- **DAFTAR TUGAS**:
A: Jawablah pertanyaan berikut berdasarkan teks pilihan.
(i) Apa kegemaran Habib Abdul Qadir bin Quthban Assegaf?
(ii) Di daerah mana letak pesantren yang diasuh KH Mohammad Hasan Sepuh Genggong?
(iii) Apa nama masjid di depan kediaman Habib Ali?
B: Salin dengan persis bagian teks pilihan yang dimulai dari "Tidak ada komentar" sampai dengan "Hasan Sepuh Genggong.".

- **TEKS PILIHAN**:
* * * * *

Pertautan Hati Dua Kekasih Allah

Tidak ada komentar Share:
KH Moh Hasan Genggong

Dikisahkan, terdapat seorang ulama bernama Habib Abdul Qadir bin Quthban Assegaf, seorang alim yang sangat gemar bersilaturrahim. Kegemarannya bersilaturahim bukan hanya terbatas di wilayah Hadramaut, Yaman saja. Tapi juga sampai mancanegara, bahkan ke pulau Jawa Indonesia.

Hingga suatu saat, ia berkesempatan silaturahim ke daerah Probolinggo, tepatnya di pesantren yang kala itu masih diasuh oleh KH Mohammad Hasan Sepuh Genggong.

Kedatangannya disambut dengan ramah oleh tuan rumah. Lalu terjadilah percakapan antara keduanya. Hingga pada akhirnya Kiai Hasan menanyakan tentang kabar seorang ulama dari Yaman.

“Habib, bagaimana kabarnya Habib Ali Habsyi Seiwun (muallif simtuddurar)?” tanya Kiai Hasan.

Agak terkejut, Habib Abdul Qadir, mendengar pertanyaan tersebut. Sebab ia tahu, Kiai Hasan belum pernah pergi ke Yaman, dan Habib Ali pun sama belum pernah pergi ke Indonesia.

Belum habis rasa terkejutnya, kembali ia mendapat pertanyaan dari Kiai Hasan: “Habib Ali Al Habsyi Seiwun itu kulitnya seperti ini … (menyebutkan), wajahnya begini… (menyebutkan), kalau duduk seperti ini… (disebutkan), jalannya seperti ini… (disebutkan), di kediaman Habib Ali rumahnya seperti ini… (menyebutkan), di depannya ada masjid bernama Masjid Riyadh dan tiangnya ada… (menyebutkan),” papar Kiai Hasan, seolah ia pernah berjumpa langsung dan berkunjung ke kediaman Habib Ali.

* * * * *

- **DATA YANG DIBERIKAN**:

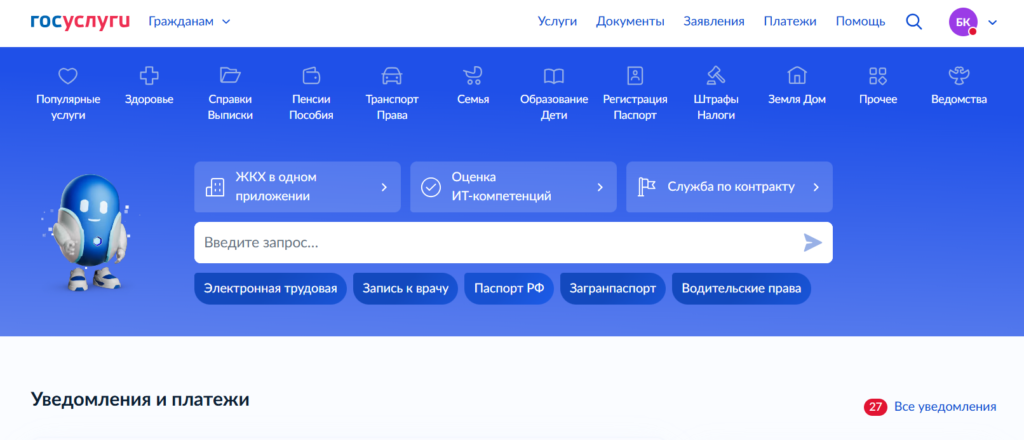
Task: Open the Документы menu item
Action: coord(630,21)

* * * * *

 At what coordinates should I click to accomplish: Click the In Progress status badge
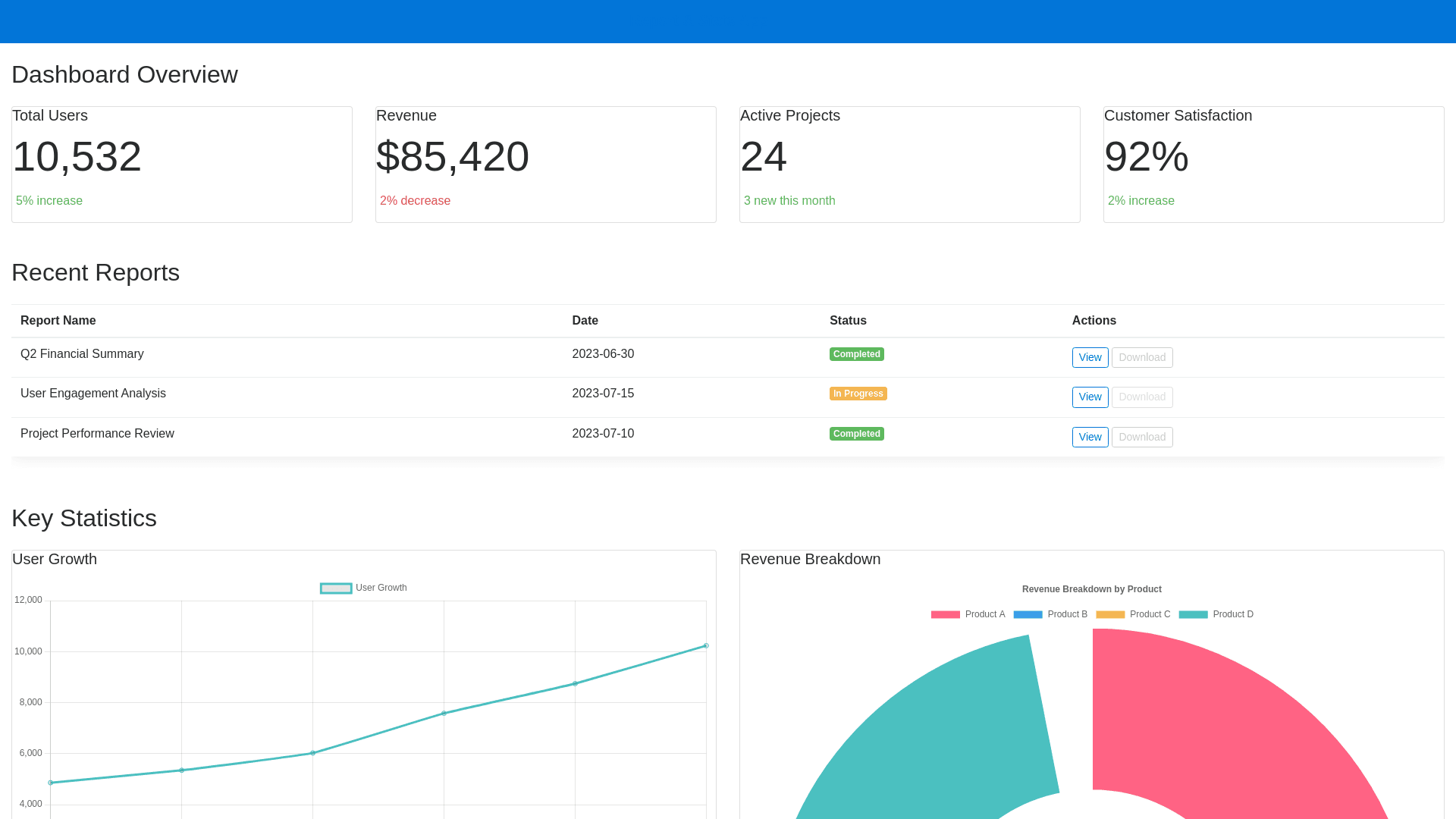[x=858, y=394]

* * * * *

- **DAFTAR JAWABAN**:
A:
(i) Bersilaturahim.
(ii) Probolinggo.
(iii) Masjid Riyadh.

B:
Tidak ada komentar Share:
KH Moh Hasan Genggong

Dikisahkan, terdapat seorang ulama bernama Habib Abdul Qadir bin Quthban Assegaf, seorang alim yang sangat gemar bersilaturrahim. Kegemarannya bersilaturahim bukan hanya terbatas di wilayah Hadramaut, Yaman saja. Tapi juga sampai mancanegara, bahkan ke pulau Jawa Indonesia.

Hingga suatu saat, ia berkesempatan silaturahim ke daerah Probolinggo, tepatnya di pesantren yang kala itu masih diasuh oleh KH Mohammad Hasan Sepuh Genggong.